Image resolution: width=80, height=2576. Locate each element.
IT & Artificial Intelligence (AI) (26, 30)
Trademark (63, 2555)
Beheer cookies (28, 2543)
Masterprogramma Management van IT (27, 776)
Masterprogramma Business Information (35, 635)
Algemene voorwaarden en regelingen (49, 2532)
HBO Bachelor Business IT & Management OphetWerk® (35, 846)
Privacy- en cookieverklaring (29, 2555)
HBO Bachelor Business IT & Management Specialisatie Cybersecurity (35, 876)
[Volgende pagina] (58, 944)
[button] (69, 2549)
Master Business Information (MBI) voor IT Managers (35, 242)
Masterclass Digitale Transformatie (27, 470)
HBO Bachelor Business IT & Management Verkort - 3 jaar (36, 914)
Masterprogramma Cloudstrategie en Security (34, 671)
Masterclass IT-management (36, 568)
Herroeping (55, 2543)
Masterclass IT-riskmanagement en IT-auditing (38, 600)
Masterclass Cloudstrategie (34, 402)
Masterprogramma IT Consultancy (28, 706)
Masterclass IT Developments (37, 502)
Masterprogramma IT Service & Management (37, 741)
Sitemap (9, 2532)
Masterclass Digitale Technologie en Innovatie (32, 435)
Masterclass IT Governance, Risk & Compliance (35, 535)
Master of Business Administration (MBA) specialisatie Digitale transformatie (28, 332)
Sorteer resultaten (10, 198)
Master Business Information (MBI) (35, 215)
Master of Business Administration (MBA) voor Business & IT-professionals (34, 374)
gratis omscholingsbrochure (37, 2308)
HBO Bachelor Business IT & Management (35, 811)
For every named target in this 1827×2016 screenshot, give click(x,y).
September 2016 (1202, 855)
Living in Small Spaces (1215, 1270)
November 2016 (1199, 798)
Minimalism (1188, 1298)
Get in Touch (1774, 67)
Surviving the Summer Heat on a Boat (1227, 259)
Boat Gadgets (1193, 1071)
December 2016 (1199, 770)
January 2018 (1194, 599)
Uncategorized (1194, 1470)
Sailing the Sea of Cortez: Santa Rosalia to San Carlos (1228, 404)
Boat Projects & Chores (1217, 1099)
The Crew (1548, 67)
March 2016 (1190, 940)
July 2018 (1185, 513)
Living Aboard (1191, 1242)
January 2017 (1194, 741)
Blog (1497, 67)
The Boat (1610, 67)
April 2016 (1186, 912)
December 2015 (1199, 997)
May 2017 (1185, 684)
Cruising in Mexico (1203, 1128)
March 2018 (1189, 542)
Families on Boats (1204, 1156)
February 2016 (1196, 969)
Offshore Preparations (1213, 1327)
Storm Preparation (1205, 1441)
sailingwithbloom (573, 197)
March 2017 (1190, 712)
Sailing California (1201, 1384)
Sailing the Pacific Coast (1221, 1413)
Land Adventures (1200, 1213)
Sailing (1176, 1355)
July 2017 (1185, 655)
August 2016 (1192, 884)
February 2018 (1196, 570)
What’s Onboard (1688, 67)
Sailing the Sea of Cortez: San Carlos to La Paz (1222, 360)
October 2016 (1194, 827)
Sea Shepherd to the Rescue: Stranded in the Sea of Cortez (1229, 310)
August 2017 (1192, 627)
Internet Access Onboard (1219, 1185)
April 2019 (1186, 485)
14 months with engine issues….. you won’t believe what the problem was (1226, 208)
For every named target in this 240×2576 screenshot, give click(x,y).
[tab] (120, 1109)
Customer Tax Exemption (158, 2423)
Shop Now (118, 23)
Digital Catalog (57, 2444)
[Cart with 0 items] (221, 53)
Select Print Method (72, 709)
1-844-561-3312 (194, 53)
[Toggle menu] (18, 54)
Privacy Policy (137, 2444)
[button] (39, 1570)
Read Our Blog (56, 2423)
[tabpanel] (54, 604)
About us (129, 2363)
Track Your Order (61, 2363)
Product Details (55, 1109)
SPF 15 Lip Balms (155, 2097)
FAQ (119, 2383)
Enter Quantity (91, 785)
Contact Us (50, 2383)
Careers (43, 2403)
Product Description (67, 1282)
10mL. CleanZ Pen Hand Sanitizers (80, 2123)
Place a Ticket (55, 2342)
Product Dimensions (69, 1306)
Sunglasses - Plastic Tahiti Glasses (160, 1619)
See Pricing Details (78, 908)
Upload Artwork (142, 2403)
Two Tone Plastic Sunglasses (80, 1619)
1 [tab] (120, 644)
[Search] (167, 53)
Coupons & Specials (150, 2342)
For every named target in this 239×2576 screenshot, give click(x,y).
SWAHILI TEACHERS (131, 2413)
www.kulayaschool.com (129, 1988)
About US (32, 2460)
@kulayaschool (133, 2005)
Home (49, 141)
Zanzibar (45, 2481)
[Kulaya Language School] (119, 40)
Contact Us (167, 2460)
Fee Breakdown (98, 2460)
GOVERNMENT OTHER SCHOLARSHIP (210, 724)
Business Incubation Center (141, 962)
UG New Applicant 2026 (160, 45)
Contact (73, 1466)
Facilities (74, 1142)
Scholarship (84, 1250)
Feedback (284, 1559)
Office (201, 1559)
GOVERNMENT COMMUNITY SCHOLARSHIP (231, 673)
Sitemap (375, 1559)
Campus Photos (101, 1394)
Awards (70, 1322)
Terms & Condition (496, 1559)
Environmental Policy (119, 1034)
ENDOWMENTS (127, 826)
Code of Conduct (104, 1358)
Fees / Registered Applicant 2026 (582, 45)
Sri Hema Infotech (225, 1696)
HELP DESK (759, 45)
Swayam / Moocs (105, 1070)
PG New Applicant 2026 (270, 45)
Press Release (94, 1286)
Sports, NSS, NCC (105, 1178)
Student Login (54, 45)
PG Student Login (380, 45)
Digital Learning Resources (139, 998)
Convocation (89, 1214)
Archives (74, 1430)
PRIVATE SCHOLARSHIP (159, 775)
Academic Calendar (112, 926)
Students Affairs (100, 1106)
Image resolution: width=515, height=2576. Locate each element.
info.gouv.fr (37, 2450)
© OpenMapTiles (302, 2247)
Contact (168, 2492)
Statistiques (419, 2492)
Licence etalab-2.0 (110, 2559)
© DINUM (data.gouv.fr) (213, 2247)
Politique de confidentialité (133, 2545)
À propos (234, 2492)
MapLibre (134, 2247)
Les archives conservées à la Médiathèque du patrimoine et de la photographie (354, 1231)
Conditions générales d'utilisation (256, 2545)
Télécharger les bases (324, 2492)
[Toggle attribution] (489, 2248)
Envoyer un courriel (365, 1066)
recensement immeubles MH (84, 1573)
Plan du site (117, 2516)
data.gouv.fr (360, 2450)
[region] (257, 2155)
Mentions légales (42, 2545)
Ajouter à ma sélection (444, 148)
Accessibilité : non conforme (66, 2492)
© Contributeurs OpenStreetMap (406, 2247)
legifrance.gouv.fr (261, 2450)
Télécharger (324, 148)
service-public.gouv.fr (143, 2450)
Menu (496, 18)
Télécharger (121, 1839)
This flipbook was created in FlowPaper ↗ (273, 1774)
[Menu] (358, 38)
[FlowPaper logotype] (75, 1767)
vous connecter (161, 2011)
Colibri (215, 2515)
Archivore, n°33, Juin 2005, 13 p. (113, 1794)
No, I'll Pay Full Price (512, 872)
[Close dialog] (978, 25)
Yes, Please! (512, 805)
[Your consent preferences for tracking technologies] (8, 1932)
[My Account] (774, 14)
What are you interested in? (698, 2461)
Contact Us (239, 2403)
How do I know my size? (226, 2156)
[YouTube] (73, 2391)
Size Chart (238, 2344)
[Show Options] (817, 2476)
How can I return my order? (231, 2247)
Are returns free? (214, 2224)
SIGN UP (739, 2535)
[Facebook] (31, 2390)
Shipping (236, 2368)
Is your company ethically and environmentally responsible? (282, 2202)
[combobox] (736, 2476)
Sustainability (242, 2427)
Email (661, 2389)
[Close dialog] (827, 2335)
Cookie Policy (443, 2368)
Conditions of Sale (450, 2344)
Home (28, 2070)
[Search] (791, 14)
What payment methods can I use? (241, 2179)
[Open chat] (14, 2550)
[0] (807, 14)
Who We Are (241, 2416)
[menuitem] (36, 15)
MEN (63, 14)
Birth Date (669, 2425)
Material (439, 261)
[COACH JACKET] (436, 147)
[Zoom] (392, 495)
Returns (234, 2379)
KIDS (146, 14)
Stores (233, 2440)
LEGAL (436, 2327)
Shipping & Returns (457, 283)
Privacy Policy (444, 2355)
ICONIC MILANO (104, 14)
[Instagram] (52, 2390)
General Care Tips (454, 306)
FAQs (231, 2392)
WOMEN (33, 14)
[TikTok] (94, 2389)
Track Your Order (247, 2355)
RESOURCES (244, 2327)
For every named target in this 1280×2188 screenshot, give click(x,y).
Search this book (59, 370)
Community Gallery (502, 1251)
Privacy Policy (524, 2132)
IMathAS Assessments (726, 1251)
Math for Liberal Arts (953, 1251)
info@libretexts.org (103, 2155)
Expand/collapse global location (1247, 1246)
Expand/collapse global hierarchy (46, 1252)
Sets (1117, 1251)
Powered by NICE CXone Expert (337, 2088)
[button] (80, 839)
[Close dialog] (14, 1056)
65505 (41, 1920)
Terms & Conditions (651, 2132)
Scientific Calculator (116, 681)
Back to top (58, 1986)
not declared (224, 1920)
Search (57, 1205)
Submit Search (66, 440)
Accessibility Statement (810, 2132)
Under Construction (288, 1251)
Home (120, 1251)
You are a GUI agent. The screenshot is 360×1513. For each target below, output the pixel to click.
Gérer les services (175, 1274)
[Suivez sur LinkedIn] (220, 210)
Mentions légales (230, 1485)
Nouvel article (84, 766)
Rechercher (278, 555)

━━━━

=== What you have to do ===
In the records above, the line with "Accessibilité : non conforme (66, 2492)" marks the start and the line with "How do I know my size? (226, 2156)" marks the end; copy that stretch exactly, both lines included, and nothing else.

=== Written solution ===
Accessibilité : non conforme (66, 2492)
© Contributeurs OpenStreetMap (406, 2247)
legifrance.gouv.fr (261, 2450)
Télécharger (324, 148)
service-public.gouv.fr (143, 2450)
Menu (496, 18)
Télécharger (121, 1839)
This flipbook was created in FlowPaper ↗ (273, 1774)
[Menu] (358, 38)
[FlowPaper logotype] (75, 1767)
vous connecter (161, 2011)
Colibri (215, 2515)
Archivore, n°33, Juin 2005, 13 p. (113, 1794)
No, I'll Pay Full Price (512, 872)
[Close dialog] (978, 25)
Yes, Please! (512, 805)
[Your consent preferences for tracking technologies] (8, 1932)
[My Account] (774, 14)
What are you interested in? (698, 2461)
Contact Us (239, 2403)
How do I know my size? (226, 2156)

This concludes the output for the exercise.